Chen Chen and Kai Williams’s Furniture Collection Reflects Mortality

Chen Chen and Kai Williams’s Furniture Collection Reflects Mortality


This article is part of our Design special section about water as a source of creativity.


Chen Chen and Kai Williams grabbed attention in 2011 with consumer products made from trash.

They were recent graduates of Pratt Institute’s industrial design program, and they swaddled pieces of rope, scraps of wood and other discards in spandex that they soaked in resin, creating a ham hock-like form that could be sliced to create variegated drink coasters that a writer described as “one part terrazzo and one part mortadella.”
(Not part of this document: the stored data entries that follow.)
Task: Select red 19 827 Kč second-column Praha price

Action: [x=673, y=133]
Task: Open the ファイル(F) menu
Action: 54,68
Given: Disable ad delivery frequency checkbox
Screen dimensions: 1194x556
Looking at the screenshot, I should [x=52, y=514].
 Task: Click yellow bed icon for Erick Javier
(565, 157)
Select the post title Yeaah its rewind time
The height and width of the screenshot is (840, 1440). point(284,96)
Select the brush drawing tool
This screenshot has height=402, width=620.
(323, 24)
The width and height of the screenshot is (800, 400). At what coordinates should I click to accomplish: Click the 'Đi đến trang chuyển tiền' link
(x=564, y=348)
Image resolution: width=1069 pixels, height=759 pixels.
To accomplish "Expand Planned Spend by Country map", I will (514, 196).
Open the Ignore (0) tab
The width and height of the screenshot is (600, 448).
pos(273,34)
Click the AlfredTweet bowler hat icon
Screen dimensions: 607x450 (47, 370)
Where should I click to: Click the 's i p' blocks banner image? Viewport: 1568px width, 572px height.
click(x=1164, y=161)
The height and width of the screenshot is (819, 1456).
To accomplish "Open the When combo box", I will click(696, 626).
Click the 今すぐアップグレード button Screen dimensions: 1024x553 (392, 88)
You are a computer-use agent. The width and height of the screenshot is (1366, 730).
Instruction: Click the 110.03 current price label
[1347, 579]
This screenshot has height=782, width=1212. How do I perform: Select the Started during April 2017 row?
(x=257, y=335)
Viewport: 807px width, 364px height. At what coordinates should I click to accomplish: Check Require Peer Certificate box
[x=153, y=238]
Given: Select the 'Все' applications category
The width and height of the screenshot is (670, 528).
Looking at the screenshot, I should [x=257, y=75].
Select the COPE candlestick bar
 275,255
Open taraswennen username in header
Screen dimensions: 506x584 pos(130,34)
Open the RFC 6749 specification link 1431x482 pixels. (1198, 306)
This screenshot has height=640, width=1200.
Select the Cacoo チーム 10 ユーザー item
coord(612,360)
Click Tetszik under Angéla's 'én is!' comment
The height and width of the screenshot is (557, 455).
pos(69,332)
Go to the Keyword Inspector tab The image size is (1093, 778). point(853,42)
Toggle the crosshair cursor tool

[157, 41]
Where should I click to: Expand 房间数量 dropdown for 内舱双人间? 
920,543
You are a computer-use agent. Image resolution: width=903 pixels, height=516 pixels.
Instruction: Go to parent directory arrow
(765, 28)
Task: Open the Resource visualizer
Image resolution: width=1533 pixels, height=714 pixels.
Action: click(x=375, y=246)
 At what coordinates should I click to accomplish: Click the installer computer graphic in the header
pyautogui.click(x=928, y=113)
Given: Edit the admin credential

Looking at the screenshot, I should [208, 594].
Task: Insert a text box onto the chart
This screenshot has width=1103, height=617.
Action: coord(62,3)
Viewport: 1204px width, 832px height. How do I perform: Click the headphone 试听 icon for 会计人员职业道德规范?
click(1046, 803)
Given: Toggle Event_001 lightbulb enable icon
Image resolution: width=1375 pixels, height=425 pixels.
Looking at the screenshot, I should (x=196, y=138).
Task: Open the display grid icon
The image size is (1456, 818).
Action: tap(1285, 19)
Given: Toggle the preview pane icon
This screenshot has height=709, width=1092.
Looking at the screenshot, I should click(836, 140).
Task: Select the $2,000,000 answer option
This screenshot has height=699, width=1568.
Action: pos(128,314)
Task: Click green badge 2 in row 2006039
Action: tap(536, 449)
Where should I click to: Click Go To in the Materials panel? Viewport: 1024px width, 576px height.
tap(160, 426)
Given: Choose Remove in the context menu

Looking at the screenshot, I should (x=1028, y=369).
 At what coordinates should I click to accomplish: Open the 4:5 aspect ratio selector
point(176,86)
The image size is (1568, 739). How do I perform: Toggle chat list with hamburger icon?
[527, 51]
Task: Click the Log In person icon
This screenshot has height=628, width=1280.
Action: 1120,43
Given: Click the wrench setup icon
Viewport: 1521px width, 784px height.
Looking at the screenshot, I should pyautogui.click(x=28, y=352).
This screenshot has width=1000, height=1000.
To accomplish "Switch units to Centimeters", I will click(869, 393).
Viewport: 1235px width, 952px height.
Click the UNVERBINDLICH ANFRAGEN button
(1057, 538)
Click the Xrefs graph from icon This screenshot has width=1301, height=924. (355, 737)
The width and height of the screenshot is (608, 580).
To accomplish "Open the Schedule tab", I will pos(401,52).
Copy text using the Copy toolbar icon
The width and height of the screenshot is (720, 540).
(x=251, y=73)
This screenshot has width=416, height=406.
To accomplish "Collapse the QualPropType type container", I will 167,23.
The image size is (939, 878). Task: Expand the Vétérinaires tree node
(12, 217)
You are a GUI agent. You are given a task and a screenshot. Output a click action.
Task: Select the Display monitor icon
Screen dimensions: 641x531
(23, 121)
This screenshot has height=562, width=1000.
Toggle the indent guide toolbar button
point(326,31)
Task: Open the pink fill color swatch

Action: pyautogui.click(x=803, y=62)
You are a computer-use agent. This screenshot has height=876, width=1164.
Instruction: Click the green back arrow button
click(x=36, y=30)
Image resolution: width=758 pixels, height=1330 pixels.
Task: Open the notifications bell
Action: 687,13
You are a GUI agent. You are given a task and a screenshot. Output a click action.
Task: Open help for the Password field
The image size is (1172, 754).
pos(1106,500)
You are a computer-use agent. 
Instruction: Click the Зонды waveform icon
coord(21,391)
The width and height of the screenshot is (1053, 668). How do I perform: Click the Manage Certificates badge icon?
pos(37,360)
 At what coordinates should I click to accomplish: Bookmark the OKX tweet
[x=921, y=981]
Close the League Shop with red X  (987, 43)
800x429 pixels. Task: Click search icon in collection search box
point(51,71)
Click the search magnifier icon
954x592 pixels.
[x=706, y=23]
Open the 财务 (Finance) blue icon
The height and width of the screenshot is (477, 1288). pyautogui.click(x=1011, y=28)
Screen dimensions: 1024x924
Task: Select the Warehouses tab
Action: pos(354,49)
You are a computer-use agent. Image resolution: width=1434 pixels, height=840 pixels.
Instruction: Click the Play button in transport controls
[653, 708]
The coasters were an example of the way the designers like to work, not by sitting at a computer and opening a drawing program but by manually messing with materials. The designs were also a provocation — a celebration of ugliness or at least, as they saw it, “almost a rejection” of traditional ideas about beauty, said Mr. Chen, as he and Mr. Williams led a tour of their firm’s sprawling, light-struck new studio in the South Slope neighborhood of Brooklyn on a recent afternoon.

Today the designers, both 39 and founders of CCKW, still begin their creations with hands-on tinkering. But the pieces in their new furniture and lighting collection are made of materials more widely considered beautiful.

Elegant sconces feature spun-brass shades evocative of rose petals. Chairs have legs and seat frames of richly hued walnut, with gnarly whole walnuts helping to bolt leather-strap backrests onto swooping tubular-steel frames. More walnuts — this time sliced so that their intricate innards are revealed as crisp cross-sections — are attached to the undersides of the beveled-glass tops of coffee tables, like specimens captured on microscope slides.

“The pieces might be visually incongruent but there is this underlying connection to nature,” Mr. Chen said.

The nature theme emerged after he and Mr. Williams moved into their new space, a former produce and grocery warehouse, bringing with them the power saws, kilns, clamps and other tools that they use to manipulate materials.

The partners had been working on the sconces and chairs in their previous Brooklyn studio, about 30 blocks south, but they had been thinking about them as separate, unrelated projects.

Soon after the move, though, Mr. Chen went for a walk in the Green-Wood Cemetery, a National Historic Landmark a block from their new workplace. As he strolled by stately trees and dignified stone monuments, he began contemplating the natural cycle of birth and death, and he and Mr. Williams soon realized that their disparate designs — the petal-shaped light fixtures, the walnut used in the chairs — sprang from nature, too.

Rounding out what they are calling the Sacred Tree collection are side tables covered with glazed ceramic reliefs of skeletons and leaves — figurative decoration that is a departure for the duo, and a more literal expression of the life cycle.

The designers conceived the items in the collection as production pieces, not one-off art pieces. They have been searching out specialized firms to make the parts; they and their staff of two will then assemble the furnishings and fixtures in the studio. There may be subtle variations in the wares because of the natural materials and the hand assembly.

“This line of work is all about designing a process,” Mr. Williams said. “Each thing can be slightly different. It’s the process that is the product for us.”